Previously, neural architecture in the neocortex was primarily based on findings from animal models such as mice. In these models, neighboring neurons communicate in a dialogue-like manner, with signals flowing in recurrent loops. However, the human neocortex is much thicker and more complex, leading researchers to question if the same connectivity principles applied. By examining rare tissue samples and using advanced technology, researchers found that human neurons do not engage in recurrent loops like in mice. Instead, information tends to flow in one direction, without returning to the starting point directly or via cycles.
To study the flow of signals between neighboring neurons in the human neocortex, researchers developed an improved version of the “multipatch” technique. This technique allowed them to listen in on the communications between multiple neurons simultaneously, mapping a network of nearly 1,170 neurons with about 7,200 possible connections. They found that only a small fraction of neurons engaged in reciprocal dialogue, with the majority of information flowing forward. This forward-directed signal flow was shown to have benefits in terms of processing data, as demonstrated through a computer simulation of speech recognition tasks.

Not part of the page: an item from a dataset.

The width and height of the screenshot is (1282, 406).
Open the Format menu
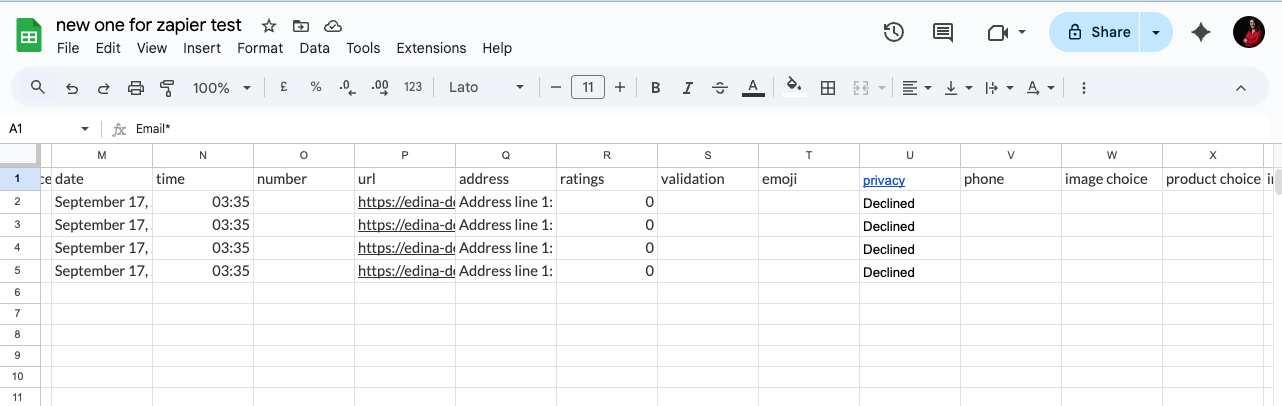260,48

The directed network architecture observed in humans is more powerful and resource-efficient compared to models based on mice. This architecture allows more independent neurons to handle different tasks simultaneously, resulting in the ability to store more information within the local network. While it is unclear if these findings extend to other cortical regions or explain uniquely human cognitive abilities, they offer insights into cost-efficient information processing in the human neocortex. These insights could provide inspiration for refining artificial neural networks and optimizing their performance for various tasks.
AI developers have often looked to biological models for inspiration in designing artificial neural networks. The findings from this study suggest that the forward-directed connectivity observed in the human brain is a cost-effective approach to information processing that can lead to better results for certain tasks. By understanding the principles underlying the human network architecture, developers can potentially enhance the performance and efficiency of AI networks. Overall, these insights into the structure and function of the human neocortex could open up new avenues for innovation in artificial intelligence.